Aim of the task: Copy the records below word for word, everything from the first line down to the line containing "[x=1277, y=114]", including that line.

(Records from a dataset)
↓
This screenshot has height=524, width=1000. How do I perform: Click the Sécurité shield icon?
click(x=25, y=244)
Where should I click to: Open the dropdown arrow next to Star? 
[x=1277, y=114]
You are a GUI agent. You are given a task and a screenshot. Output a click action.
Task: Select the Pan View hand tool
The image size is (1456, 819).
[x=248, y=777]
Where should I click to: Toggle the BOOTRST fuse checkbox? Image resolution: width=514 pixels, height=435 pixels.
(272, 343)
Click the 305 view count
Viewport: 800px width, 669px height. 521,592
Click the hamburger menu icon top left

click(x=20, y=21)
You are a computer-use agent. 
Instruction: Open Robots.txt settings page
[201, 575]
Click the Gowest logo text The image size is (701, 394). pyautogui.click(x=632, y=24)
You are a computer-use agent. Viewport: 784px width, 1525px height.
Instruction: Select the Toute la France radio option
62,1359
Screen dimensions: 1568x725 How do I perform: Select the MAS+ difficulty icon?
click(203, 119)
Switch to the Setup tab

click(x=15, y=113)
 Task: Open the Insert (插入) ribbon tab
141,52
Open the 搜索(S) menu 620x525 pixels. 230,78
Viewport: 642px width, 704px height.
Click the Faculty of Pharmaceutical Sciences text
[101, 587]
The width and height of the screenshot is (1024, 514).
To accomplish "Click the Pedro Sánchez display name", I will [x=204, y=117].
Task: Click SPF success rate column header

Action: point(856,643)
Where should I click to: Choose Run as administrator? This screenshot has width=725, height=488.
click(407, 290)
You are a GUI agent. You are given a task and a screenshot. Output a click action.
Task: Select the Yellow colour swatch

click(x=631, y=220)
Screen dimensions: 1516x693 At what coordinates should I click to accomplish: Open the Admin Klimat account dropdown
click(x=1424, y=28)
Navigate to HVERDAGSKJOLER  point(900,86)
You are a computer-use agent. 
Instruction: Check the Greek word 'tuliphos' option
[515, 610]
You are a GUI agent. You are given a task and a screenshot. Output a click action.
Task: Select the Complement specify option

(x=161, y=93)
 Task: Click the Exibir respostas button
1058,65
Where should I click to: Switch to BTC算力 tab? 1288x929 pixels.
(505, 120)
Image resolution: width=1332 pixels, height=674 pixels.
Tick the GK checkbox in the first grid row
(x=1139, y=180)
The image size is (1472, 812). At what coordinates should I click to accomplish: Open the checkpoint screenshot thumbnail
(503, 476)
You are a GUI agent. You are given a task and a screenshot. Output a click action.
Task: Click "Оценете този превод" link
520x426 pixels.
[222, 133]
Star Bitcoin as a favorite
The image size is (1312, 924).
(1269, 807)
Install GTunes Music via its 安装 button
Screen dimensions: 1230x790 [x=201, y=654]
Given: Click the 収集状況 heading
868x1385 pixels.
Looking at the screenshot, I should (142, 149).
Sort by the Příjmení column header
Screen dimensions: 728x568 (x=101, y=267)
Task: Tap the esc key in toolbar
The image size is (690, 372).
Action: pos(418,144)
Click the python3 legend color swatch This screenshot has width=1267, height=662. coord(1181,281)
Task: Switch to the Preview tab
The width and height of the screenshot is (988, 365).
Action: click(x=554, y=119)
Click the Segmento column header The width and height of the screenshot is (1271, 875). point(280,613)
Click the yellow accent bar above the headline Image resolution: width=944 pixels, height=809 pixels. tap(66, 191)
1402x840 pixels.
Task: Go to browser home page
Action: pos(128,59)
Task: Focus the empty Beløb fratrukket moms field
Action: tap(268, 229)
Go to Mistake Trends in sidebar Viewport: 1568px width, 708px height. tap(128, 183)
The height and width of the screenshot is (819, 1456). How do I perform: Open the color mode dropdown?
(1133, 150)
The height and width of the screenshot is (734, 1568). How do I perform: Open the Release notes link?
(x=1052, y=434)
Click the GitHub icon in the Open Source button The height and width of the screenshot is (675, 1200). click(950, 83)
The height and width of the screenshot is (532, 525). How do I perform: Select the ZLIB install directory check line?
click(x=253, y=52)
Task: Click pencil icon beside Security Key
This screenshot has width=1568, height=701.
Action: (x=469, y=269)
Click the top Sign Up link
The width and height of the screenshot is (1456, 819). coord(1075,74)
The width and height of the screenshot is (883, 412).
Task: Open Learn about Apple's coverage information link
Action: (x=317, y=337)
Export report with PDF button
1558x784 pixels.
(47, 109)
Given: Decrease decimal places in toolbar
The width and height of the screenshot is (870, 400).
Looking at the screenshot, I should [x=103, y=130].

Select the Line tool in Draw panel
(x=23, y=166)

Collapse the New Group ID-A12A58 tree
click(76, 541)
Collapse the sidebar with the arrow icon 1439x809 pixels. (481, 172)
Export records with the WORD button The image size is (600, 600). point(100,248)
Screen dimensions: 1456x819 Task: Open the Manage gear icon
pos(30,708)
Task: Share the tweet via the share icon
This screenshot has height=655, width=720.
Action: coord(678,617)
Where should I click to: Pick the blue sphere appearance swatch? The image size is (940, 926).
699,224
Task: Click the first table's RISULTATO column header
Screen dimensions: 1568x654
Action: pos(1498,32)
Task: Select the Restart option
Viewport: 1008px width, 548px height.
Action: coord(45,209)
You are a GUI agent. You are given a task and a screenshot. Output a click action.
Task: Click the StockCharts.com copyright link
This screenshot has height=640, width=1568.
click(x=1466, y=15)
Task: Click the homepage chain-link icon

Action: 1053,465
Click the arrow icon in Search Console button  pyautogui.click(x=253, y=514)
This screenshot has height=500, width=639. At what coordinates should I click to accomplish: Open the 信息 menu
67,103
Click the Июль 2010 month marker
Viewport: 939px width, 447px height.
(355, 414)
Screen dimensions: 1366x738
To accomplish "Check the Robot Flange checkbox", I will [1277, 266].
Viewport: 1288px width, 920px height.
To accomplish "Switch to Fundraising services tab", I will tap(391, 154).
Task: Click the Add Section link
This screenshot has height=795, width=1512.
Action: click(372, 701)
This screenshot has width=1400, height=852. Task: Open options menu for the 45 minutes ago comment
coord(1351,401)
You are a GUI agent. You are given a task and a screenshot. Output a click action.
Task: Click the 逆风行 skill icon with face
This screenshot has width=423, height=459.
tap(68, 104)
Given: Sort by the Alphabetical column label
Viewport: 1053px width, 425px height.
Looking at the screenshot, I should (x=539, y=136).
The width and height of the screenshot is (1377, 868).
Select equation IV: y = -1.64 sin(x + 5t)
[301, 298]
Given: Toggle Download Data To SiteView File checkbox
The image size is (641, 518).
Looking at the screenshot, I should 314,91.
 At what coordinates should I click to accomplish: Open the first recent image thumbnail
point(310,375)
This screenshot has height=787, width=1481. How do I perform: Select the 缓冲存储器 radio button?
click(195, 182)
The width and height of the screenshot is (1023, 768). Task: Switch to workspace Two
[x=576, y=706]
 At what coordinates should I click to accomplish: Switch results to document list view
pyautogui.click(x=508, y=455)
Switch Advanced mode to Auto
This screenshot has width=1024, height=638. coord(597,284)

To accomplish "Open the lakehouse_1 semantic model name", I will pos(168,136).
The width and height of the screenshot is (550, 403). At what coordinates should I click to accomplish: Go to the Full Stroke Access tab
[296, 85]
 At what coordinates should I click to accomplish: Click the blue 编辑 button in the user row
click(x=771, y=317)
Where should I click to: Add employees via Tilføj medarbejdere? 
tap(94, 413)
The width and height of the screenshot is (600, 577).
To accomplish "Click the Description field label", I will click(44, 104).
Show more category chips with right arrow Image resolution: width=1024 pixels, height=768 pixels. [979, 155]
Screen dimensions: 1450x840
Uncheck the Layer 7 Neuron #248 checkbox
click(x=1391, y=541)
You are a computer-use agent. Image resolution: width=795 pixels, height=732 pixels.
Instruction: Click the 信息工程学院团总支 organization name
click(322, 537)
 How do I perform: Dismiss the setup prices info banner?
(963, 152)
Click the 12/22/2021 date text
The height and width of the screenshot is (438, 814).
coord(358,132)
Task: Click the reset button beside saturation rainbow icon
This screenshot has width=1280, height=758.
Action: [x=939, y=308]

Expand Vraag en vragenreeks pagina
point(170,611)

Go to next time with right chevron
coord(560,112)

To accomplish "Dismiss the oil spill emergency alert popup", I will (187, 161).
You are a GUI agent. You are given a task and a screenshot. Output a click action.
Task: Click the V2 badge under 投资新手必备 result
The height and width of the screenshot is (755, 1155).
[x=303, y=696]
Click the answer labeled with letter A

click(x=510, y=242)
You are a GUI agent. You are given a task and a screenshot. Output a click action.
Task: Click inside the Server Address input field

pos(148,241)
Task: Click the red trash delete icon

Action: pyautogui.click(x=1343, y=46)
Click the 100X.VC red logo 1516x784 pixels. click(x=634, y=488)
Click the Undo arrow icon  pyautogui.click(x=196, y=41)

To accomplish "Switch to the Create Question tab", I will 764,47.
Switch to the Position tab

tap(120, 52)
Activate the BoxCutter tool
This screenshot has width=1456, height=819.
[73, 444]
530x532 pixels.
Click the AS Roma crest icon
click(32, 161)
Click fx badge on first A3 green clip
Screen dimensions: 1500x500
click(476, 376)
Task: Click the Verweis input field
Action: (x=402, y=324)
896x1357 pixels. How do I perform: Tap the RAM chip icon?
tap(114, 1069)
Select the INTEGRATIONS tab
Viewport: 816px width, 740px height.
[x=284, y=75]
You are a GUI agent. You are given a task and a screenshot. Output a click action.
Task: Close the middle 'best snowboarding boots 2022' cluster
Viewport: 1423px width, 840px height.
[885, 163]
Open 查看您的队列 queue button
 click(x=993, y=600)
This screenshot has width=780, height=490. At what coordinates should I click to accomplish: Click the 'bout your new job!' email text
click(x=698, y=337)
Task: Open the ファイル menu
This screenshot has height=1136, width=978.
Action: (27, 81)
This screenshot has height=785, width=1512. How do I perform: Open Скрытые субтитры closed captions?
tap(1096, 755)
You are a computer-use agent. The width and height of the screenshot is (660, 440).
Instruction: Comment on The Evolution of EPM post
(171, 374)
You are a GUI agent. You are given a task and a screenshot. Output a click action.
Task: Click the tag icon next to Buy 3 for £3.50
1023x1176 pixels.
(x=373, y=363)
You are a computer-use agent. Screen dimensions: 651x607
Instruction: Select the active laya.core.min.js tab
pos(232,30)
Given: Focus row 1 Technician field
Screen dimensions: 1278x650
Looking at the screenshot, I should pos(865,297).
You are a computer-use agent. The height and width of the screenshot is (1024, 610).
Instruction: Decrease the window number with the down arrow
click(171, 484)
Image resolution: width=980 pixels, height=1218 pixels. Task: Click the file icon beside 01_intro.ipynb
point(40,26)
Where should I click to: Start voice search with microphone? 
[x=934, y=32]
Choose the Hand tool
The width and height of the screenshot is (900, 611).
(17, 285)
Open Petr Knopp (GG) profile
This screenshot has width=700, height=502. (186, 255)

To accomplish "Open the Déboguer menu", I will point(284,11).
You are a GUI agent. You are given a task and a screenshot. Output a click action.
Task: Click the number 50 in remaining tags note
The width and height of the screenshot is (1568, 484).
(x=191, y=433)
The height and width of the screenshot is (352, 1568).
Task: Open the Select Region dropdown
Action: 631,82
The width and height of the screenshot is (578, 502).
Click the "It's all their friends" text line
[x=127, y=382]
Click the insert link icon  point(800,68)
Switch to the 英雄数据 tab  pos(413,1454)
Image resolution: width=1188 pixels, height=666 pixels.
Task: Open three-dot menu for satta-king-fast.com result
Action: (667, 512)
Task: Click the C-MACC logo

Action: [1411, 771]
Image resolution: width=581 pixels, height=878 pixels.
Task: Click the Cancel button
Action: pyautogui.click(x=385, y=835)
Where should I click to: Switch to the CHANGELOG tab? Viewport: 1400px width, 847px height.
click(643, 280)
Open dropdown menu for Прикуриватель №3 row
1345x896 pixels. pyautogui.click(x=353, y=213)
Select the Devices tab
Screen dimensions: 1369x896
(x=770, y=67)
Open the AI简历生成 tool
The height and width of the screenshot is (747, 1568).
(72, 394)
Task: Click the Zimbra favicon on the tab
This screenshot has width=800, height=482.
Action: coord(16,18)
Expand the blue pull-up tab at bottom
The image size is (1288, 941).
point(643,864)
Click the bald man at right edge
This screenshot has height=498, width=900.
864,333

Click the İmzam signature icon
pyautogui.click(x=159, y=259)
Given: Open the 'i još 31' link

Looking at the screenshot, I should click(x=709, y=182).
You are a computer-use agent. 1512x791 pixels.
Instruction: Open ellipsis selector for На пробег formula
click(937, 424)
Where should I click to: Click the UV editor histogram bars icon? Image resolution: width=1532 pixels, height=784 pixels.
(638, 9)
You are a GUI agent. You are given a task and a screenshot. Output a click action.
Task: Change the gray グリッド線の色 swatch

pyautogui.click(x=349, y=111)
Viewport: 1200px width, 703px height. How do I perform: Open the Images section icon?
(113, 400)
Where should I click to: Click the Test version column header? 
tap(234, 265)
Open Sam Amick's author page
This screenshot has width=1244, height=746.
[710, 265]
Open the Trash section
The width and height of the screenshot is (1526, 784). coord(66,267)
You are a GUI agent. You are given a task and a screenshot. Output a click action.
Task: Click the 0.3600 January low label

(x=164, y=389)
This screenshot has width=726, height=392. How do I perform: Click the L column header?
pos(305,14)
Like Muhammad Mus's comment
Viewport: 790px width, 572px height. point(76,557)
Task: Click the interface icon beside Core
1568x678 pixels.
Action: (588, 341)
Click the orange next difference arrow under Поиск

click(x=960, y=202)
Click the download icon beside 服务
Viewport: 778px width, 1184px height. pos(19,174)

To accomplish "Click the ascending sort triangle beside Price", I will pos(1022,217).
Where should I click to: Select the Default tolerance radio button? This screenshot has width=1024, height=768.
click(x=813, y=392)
↑
Worked solution:
This screenshot has height=524, width=1000. How do I perform: Click the Sécurité shield icon?
click(x=25, y=244)
Where should I click to: Open the dropdown arrow next to Star? 
[x=1277, y=114]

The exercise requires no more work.